- [Selected excerpt]:

[START]

Further details on the rules of the LTIP are set out below:
Administration
The LTIP will be administered by the remuneration committee of the Board (the "Committee") which consists entirely of independent non-executive directors.
Eligibility
All employees (including Executive Directors) of the Group may be eligible to participate in the LTIP at the discretion of the Committee and/or the Board as the case may be.
Nature of LTIP and form of Awards
It is intended that the LTIP will be used annually to grant "Performance Share Awards" to selected senior executives of the Company, including Executive Directors in accordance with the remuneration policy of the Company. "Restricted Stock Awards" may be granted under the LTIP as the Committee/Board decides, but not to Executive Directors.
Awards made to senior executives (including Executive Directors) will be determined by the Committee, awards made to other employees will be determined by the Board.
Performance Share Awards must be granted subject to performance targets.
Restricted Share Awards may be granted subject to performance targets.
No awards can be granted more than 10 years after the date of the AGM.

[END]

- [Excerpted records]:
[START]

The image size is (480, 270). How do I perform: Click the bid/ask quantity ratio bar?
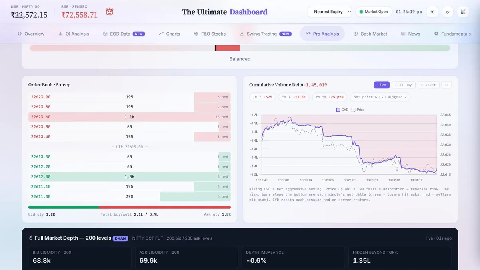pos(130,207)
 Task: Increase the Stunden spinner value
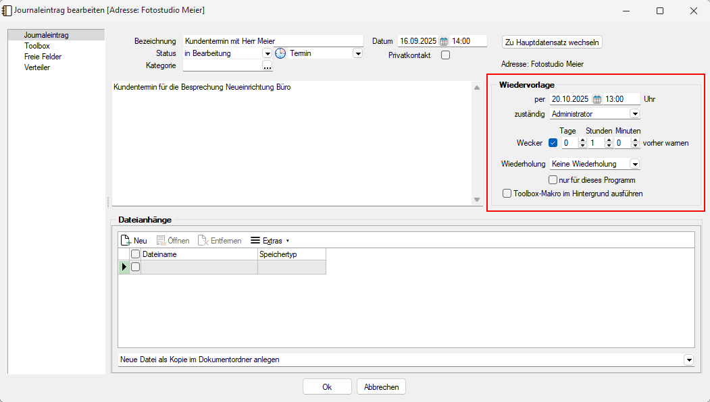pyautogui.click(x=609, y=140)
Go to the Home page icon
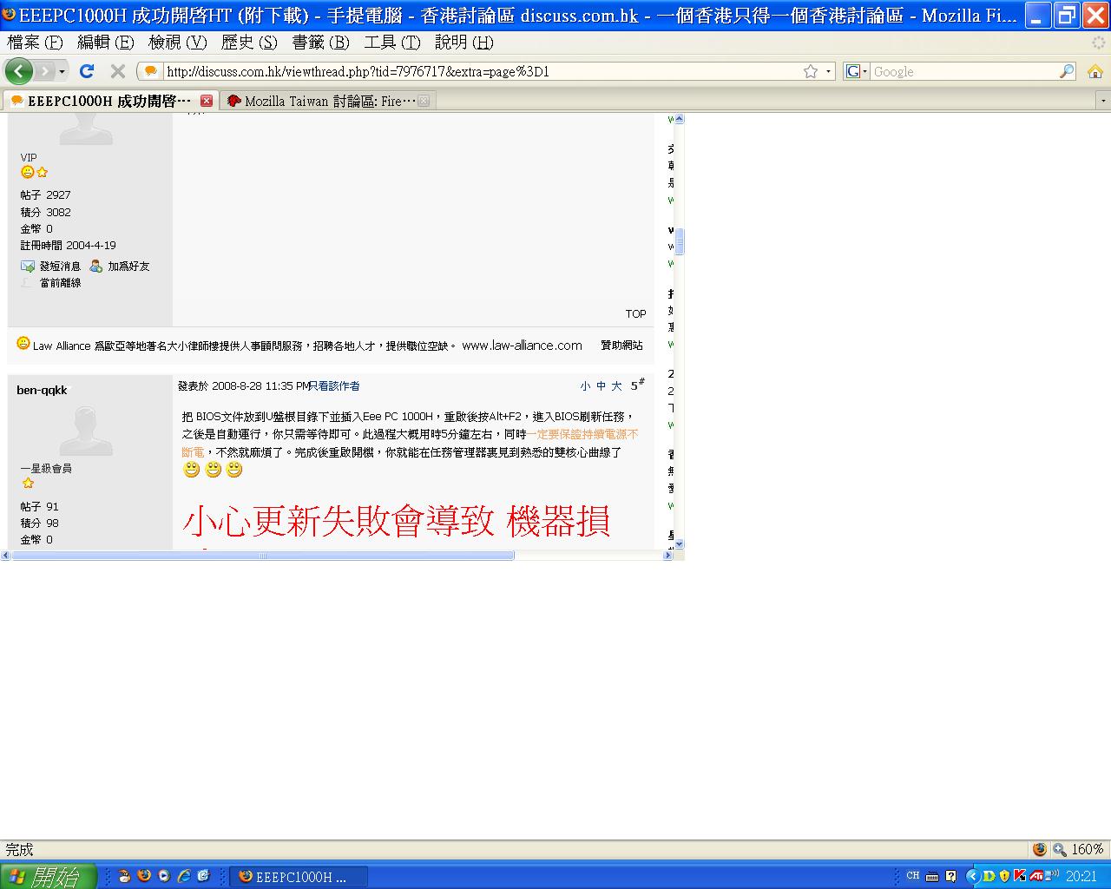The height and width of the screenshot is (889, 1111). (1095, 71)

[END]

- [Challenges]:
[1] Echo the stretch of the LTIP rules excerpt from "Eligibility" through "case may be.".
[2] Using the LTIP rules excerpt, mark each statement yes or no and quote the words that decide it: (a) The remuneration committee is made up entirely of independent non-executive directors. (b) Restricted Stock Awards may be granted to Executive Directors. (c) Performance Share Awards may be granted without performance targets.
[3] Translate this sentence from the LTIP rules excerpt into Spanish: "Performance Share Awards must be granted subject to performance targets."

- [Per-task outputs]:
[1]
Eligibility
All employees (including Executive Directors) of the Group may be eligible to participate in the LTIP at the discretion of the Committee and/or the Board as the case may be.

[2]
(a) Yes: "which consists entirely of independent non-executive directors"
(b) No: "but not to Executive Directors"
(c) No: "Performance Share Awards must be granted subject to performance targets."

[3] Las adjudicaciones de acciones por rendimiento (Performance Share Awards) deben otorgarse sujetas a objetivos de rendimiento.